How many lines in the material below include the word "screenshot"? Give only the number.

★ ★ ★ ★ ★ ★ ★

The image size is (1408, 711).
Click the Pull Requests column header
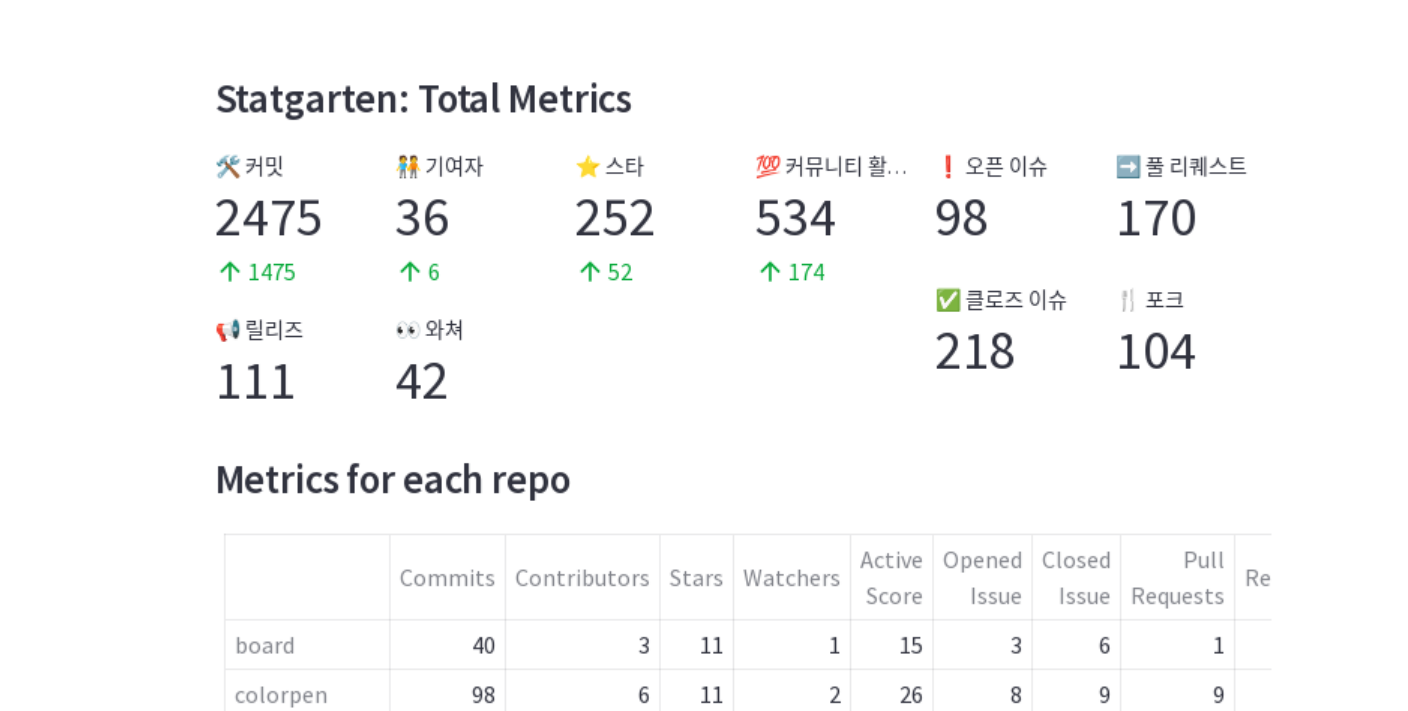tap(1177, 578)
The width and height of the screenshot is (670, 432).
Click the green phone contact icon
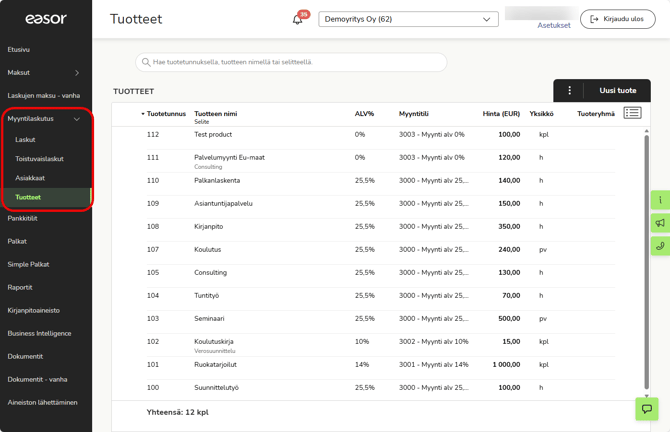tap(660, 246)
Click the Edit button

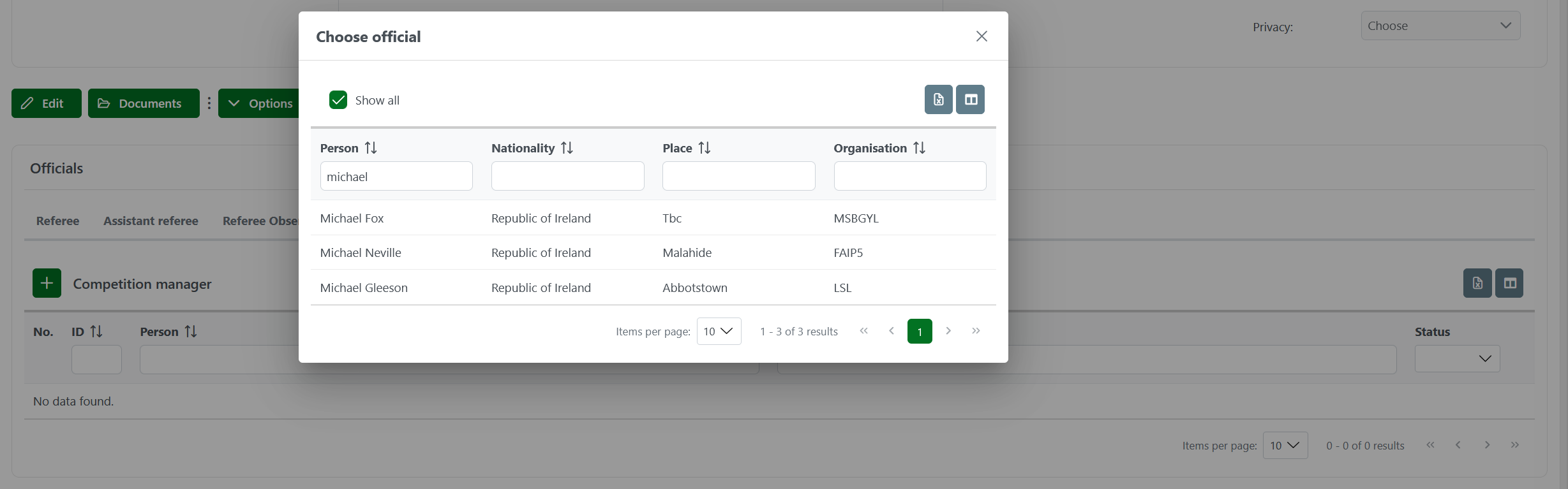[46, 103]
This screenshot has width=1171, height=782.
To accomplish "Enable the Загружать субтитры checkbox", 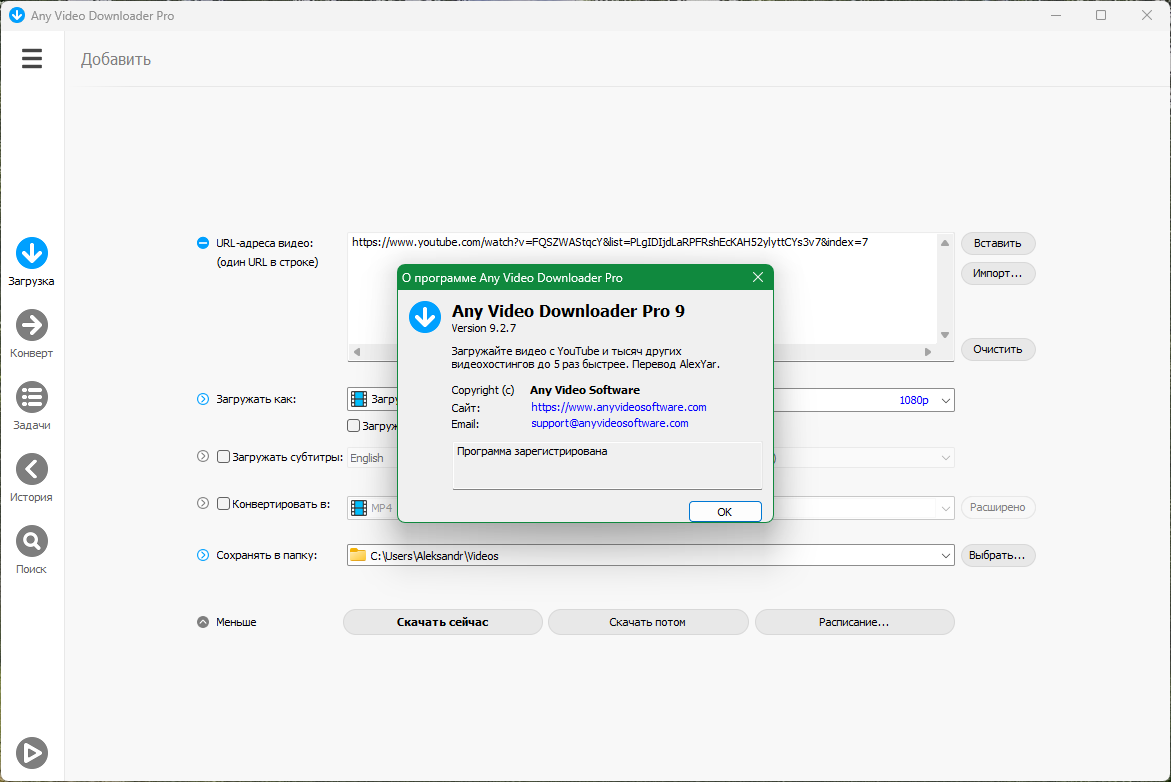I will pos(223,457).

★ ★ ★ ★ ★ ★ ★

◆ Answer to the exercise ◆
2